• [Material supplied]

========

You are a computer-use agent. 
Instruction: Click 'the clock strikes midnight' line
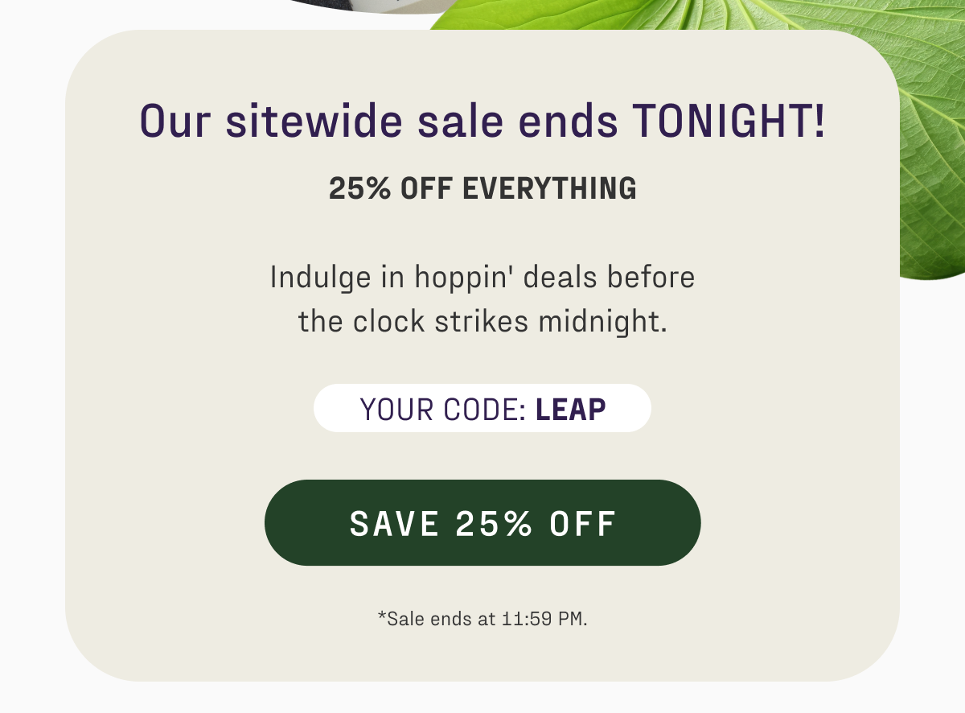(483, 321)
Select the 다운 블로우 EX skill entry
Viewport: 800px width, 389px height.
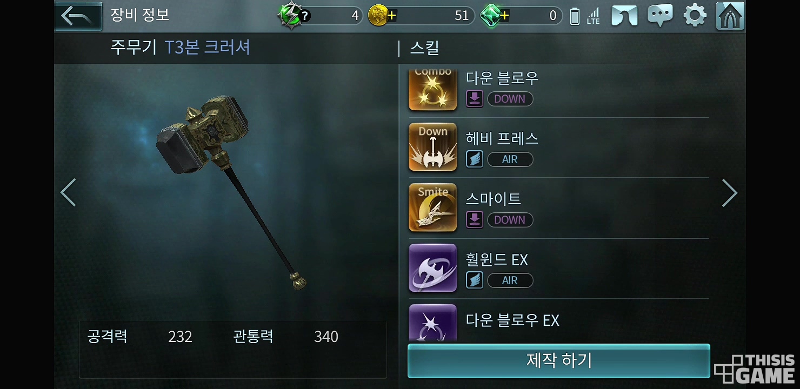pos(558,322)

========

• [Problem description] Retype every line of the listing above verbatim, leaving out the pictures.

• [Output for this exercise]
You are a computer-use agent. 
Instruction: Click 'the clock strikes midnight' line
(483, 321)
Select the 다운 블로우 EX skill entry
Viewport: 800px width, 389px height.
pos(558,322)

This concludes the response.